To me, it looks like it just wants you to prepare a consolidated balance sheet. The case is asking if you understand the process of consolidation and I think there are some holes in information that got me stuck. Overall, there are steps to consolidation. Step 1 Find goodwill. Goodwill Equals the excess of Sum of acquisition date fair values of consideration transdred, any non controlling interest and nany previously held equity interest in the acquiree minus the net acquisition ate fair values of identifiable asset acquired an liabilities assumed.

Consideration transferred= It is actually hard to find what the consideration transfereed actually is. Is it 80 percent of the equity section at acquisition date? If it is, it is 592,000. But, how would it be because goodwill is supposedly 168,000. Already, the carrying amounts of the assets are 800,000. It would be a bargain purchase.

NCI= none

Previous equity = none

"minus the fv of identifiable assets and liabilities assumed equals goodwill"

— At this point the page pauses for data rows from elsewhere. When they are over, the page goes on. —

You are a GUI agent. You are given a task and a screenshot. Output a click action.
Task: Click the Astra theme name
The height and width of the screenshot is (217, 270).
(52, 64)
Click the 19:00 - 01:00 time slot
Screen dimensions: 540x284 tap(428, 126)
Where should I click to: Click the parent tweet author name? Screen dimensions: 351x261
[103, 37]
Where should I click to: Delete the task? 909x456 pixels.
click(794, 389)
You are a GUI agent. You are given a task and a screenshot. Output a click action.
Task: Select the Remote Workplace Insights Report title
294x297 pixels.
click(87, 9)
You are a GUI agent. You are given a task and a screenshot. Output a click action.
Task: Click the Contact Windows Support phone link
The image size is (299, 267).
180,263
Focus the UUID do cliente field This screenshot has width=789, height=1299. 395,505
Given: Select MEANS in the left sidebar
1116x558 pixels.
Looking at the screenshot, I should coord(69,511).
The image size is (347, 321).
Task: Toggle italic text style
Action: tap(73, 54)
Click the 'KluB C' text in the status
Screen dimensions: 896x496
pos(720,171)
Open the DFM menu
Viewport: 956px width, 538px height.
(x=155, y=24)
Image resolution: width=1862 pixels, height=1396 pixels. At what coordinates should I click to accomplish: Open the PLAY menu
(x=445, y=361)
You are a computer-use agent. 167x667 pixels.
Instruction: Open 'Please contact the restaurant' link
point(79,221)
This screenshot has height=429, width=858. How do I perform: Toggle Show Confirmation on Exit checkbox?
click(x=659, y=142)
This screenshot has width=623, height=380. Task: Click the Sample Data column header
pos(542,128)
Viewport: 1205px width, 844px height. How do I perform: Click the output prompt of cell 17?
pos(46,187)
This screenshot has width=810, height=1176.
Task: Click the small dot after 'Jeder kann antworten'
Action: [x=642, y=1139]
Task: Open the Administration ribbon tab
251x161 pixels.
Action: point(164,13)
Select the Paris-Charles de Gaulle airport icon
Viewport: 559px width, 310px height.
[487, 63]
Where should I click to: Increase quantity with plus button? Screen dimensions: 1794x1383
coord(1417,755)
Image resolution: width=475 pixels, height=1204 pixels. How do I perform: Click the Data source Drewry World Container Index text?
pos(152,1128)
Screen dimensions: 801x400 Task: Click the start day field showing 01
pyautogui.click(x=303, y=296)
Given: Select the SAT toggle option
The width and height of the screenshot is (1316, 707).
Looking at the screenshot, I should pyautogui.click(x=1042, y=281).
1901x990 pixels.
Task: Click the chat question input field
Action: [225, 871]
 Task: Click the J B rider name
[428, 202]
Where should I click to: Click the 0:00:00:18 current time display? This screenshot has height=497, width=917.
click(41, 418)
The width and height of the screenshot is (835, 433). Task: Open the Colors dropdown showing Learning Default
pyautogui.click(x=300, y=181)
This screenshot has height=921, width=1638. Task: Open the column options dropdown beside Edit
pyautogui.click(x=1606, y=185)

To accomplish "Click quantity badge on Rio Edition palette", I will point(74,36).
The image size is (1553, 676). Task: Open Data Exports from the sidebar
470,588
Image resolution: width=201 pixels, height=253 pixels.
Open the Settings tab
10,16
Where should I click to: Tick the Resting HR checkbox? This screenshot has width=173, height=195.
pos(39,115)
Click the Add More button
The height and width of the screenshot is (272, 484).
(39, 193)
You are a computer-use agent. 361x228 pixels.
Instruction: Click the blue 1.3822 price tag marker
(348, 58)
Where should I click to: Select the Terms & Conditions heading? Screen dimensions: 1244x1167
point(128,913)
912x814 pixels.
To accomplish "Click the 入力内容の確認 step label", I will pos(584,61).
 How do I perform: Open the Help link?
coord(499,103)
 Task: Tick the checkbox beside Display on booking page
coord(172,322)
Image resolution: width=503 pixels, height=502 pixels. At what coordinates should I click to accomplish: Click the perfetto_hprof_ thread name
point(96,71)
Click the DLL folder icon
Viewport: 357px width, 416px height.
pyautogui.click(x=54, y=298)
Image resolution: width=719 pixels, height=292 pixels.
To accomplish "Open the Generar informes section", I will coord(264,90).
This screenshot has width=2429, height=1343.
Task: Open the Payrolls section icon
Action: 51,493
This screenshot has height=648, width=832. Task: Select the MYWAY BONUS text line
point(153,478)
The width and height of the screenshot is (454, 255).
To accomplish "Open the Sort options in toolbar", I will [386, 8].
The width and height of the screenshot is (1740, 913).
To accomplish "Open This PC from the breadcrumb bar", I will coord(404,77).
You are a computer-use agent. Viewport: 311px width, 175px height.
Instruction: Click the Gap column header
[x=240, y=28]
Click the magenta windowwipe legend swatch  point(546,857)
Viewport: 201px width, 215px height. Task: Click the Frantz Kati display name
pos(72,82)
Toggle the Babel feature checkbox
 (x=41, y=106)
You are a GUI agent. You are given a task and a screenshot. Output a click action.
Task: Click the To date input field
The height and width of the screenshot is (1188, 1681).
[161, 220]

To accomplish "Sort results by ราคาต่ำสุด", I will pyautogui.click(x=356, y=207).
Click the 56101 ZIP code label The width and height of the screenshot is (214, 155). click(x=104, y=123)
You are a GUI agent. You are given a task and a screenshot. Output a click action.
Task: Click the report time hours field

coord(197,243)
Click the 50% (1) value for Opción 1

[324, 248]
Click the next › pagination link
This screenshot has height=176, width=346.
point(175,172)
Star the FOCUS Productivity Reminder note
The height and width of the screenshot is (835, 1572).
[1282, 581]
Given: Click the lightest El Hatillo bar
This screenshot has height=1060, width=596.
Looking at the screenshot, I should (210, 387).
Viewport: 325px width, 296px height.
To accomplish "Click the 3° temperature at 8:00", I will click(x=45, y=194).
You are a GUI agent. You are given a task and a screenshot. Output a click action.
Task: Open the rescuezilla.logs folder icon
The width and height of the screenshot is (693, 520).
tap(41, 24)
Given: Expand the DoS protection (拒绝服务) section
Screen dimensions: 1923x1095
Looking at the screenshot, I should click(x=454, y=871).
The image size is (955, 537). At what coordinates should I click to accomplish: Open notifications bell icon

excess FV of prop= 50,000 excess Inv= 50,000. In the “what is fair value literature”, fair value can be the value of a transaction on the market. So, if there was a transaction where it was marked up by 25%, then the fair value of inventory is marked up by 25%....I think. Thus the whole marked up of inventory is 50,000.

Carrying amount of assets and liabilities: 1000000-200000= 800,000

Already, the math doesn't work out, so you just have to assume goodwill equals 168000. I have no idea what the actual consideration transferred is since it does not say. You can still complete the information with the chart,

Step 2 Consolidated assets

Current Assets of parent and liabilites Trade receivables = 200000+150000= 350000 Cash =100+50= 150,000 Inventory= 300+200+ 50 – 125= 53750 Assets are reported at 100% fair value even though NC exist. Again,50 is the fair value additional to inventoyry. In the “what is fair value literature”, fair value can be the value of a transaction on the market. So, if there was a transaction where it was marked up by 25%, then the fair value of inventory is marked up by 25%....I think. Thus the whole marked up of inventory is 50,000. In IFRS it looks like you separate or disclose that 50,000 into the NCI and controlling interest, but in FASB you just add the whole crap to invenstory. You don’t even have an NCI column in the FASB version.

1,25 is eliminated cause you bought inventory from yourself. The consolidated balance sheet has to reflect the economic condition of one entity.

Investment needs to be eliminetated so it is 800000-800000.

Step 3 add together liabilities Add together , 750000+200000=950000

Step 4 Noncontrolling interest what is non controlling interest. I have no idea how they got 170,000. This is a mystery. Again, the question is to prepare a balance sheet, and not find how they got these numbers....I think. You need to use that solution key for the case to work or else you would be blind given the information. It doesn't say what the consideration transferred is.

Step 5 Eliminate equity No beta sol eliminate all of the share capital and reserves to reflec the share capital and reserves of only omega 1,500,000 and 500,000 Non controlling interest appears to be adjusted for the 20 percent deprecition taken from the depreciation in ppe. 20 percent is 25 which is 20 percent of the 1.25 of the total PPE depreciation. This expense reduces overall non controlling interest. The rest is already absorved with the controlling interest the (1,00 and 33,60 which is 34,60). They then eliinated that inventory sale from the parent decreasing profit by 1250.

I’m still confused what the consideration transferred actually was. I don’t think its part of the question. It seems like that accompanying eliminating entries list was to help you solve the case.